With this setup you will be able to see and debug .ts files in browser:
I faced similar issue when trying to debug my Angular2 app running in Chrome in Visual Studio Code (Using Debugger for Chrome extension)
I use gulp as my task runner and my setup is as follows:
Typescript files -> tsc -> intermediate es5 js -> browserify (plus uglify in production build) -> compiled bundle
My directory structure is as follows:
|- src
|- my .ts files here
|- main.ts - my entry file
|- dist
|- intermediate files go here
|- web
|- app.js - final bundle
|- app.js.map - final bundle map
|- gulpfile.js
gulpfile.js:
var gulp = require('gulp'),
tsc = require('gulp-typescript'),
browserify = require('browserify'),
uglify = require('gulp-uglify'),
sourcemaps = require('gulp-sourcemaps'),
source = require('vinyl-source-stream'),
buffer = require('vinyl-buffer');
gulp.task('tsc', [], () => {
return gulp.src(['src/**/*.ts'])
.pipe(sourcemaps.init())
.pipe(tsc({
"target": "es5",
"module": "commonjs",
"moduleResolution": "node",
"sourceMap": true,
"emitDecoratorMetadata": true,
"experimentalDecorators": true,
"lib": [ "es2015", "dom" ],
"noImplicitAny": true,
"suppressImplicitAnyIndexErrors": true
}))
.pipe(sourcemaps.write(null, {
"sourceRoot": function(file) {
let parts = file.relative.split('\\');
let root = Array(parts.length + 1).join('../') + 'src';
return root;
}
}))
.pipe(gulp.dest('dist/'));
});
gulp.task('bundle', ['tsc'], () => {
let b = browserify({
entries: 'dist/main.js',
debug: true,
});
return b.bundle()
.pipe(source('app.js'))
.pipe(buffer())
.pipe(sourcemaps.init({loadMaps: true}))
.pipe(sourcemaps.write('./', {
"sourceRoot": "../",
}))
.pipe(gulp.dest('web/'));
})
gulp.task('default', ['bundle']);
Explanation/reasoning:
For some reason browserify doesn't read and parse .js.map files linked in .js file (via special comment at the end) but it does when the source map is embedded in js file. So, by passing null instead of path to sourcemaps it will embed it at the end of generated .js file.

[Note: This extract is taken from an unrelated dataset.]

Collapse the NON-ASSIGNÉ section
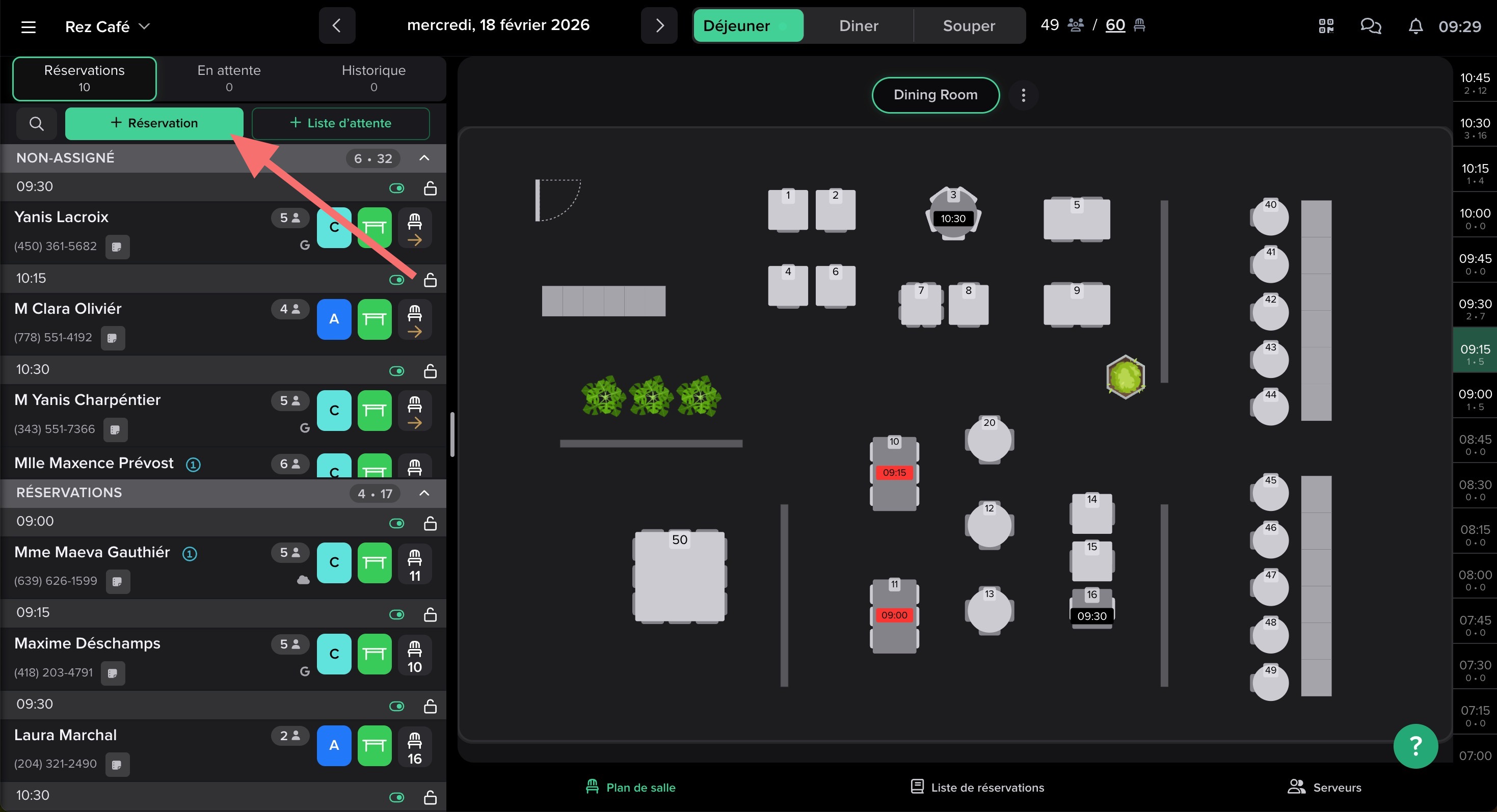 point(424,158)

Next issue I noticed was that sourcemaps doesn't automatically follow directory structure (add '../' to sourceRoot when it goes to next directory level), so I made a quick function to complement this. Keep in mind that it only works on Windows - on Linux you'd have to change split character.
function(file) {
let parts = file.relative.split('\\'); // put '/' here on Linux
let root = Array(parts.length + 1).join('../') + 'src';
return root;
}
Certainly there is a way to detect correct path separator, I'm debugging only on Windows thus it's not important for my purposes.
I hope it helps someone, cause I've spent whole Sunday morning tracking down this problem.